Fix bug in wait for stream position (#14872)

This caused some requests to fail. This caused some requests to fail. This really only started causing issues due to #14856
2023-01-19 22:19:56 +00:00 · 2023-01-19 22:19:56 +00:00 · cdf2707678
commit cdf2707678
parent a7b54ca8d8
2 changed files with 20 additions and 10 deletions
--- a/changelog.d/14872.misc
+++ b/changelog.d/14872.misc
@ -0,0 +1 @@
+Fix `wait_for_stream_position` to correctly wait for the right instance to advance its token.
--- a/synapse/replication/tcp/client.py
+++ b/synapse/replication/tcp/client.py
@ -133,9 +133,9 @@ class ReplicationDataHandler:
        if hs.should_send_federation():
            self.send_handler = FederationSenderHandler(hs)

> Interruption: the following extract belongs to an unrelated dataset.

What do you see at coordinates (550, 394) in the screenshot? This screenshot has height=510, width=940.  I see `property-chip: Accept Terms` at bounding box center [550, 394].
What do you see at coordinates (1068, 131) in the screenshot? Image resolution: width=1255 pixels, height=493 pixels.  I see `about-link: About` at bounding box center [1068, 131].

-        # Map from stream to list of deferreds waiting for the stream to
+        # Map from stream and instance to list of deferreds waiting for the stream to
        # arrive at a particular position. The lists are sorted by stream position.
-        self._streams_to_waiters: Dict[str, List[Tuple[int, Deferred]]] = {}
+        self._streams_to_waiters: Dict[Tuple[str, str], List[Tuple[int, Deferred]]] = {}

    async def on_rdata(
        self, stream_name: str, instance_name: str, token: int, rows: list
@ -270,7 +270,7 @@ class ReplicationDataHandler:
        # Notify any waiting deferreds. The list is ordered by position so we
        # just iterate through the list until we reach a position that is
        # greater than the received row position.
-        waiting_list = self._streams_to_waiters.get(stream_name, [])
+        waiting_list = self._streams_to_waiters.get((stream_name, instance_name), [])

        # Index of first item with a position after the current token, i.e we
        # have called all deferreds before this index. If not overwritten by
@ -279,14 +279,13 @@ class ReplicationDataHandler:
        # `len(list)` works for both cases.
        index_of_first_deferred_not_called = len(waiting_list)

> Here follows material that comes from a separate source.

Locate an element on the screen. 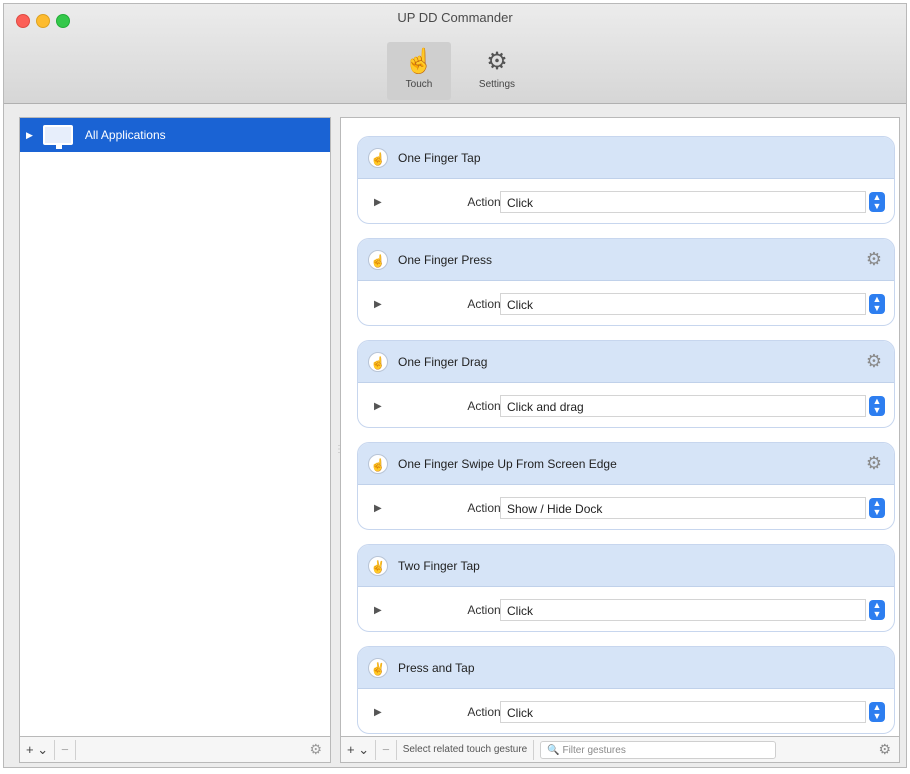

+        # We don't fire the deferreds until after we finish iterating over the
+        # list, to avoid the list changing when we fire the deferreds.
+        deferreds_to_callback = []
+
        for idx, (position, deferred) in enumerate(waiting_list):
            if position <= token:
-                try:
-                    with PreserveLoggingContext():
-                        deferred.callback(None)
-                except Exception:
-                    # The deferred has been cancelled or timed out.
-                    pass
+                deferreds_to_callback.append(deferred)
            else:
                # The list is sorted by position so we don't need to continue
                # checking any further entries in the list.
@ -297,6 +296,14 @@ class ReplicationDataHandler:
        # loop. (This maintains the order so no need to resort)
        waiting_list[:] = waiting_list[index_of_first_deferred_not_called:]

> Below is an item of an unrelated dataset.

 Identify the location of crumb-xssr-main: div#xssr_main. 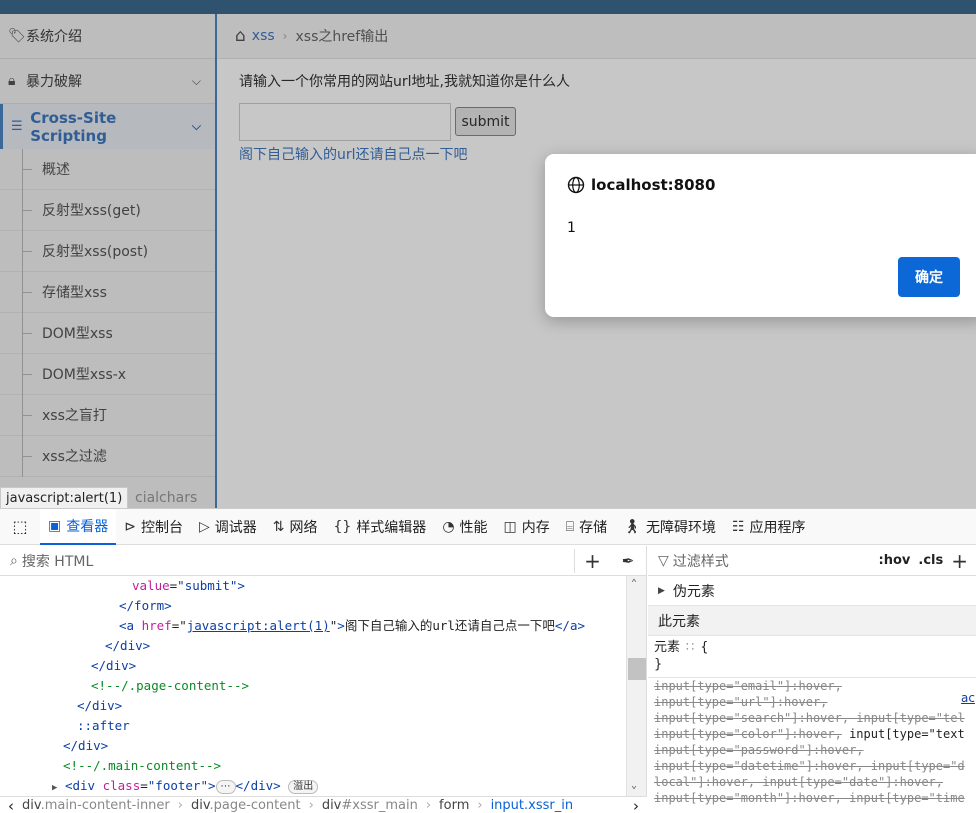
(370, 806).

+        for deferred in deferreds_to_callback:
+            try:
+                with PreserveLoggingContext():
+                    deferred.callback(None)
+            except Exception:
+                # The deferred has been cancelled or timed out.
+                pass
+
    async def on_position(
        self, stream_name: str, instance_name: str, token: int
    ) -> None:
@ -349,7 +356,9 @@ class ReplicationDataHandler:
            deferred, _WAIT_FOR_REPLICATION_TIMEOUT_SECONDS, self._reactor
        )

-        waiting_list = self._streams_to_waiters.setdefault(stream_name, [])
+        waiting_list = self._streams_to_waiters.setdefault(
+            (stream_name, instance_name), []
+        )

        waiting_list.append((position, deferred))
        waiting_list.sort(key=lambda t: t[0])
				`@ -0,0 +1 @@`
				Fix `wait_for_stream_position` to correctly wait for the right instance to advance its token.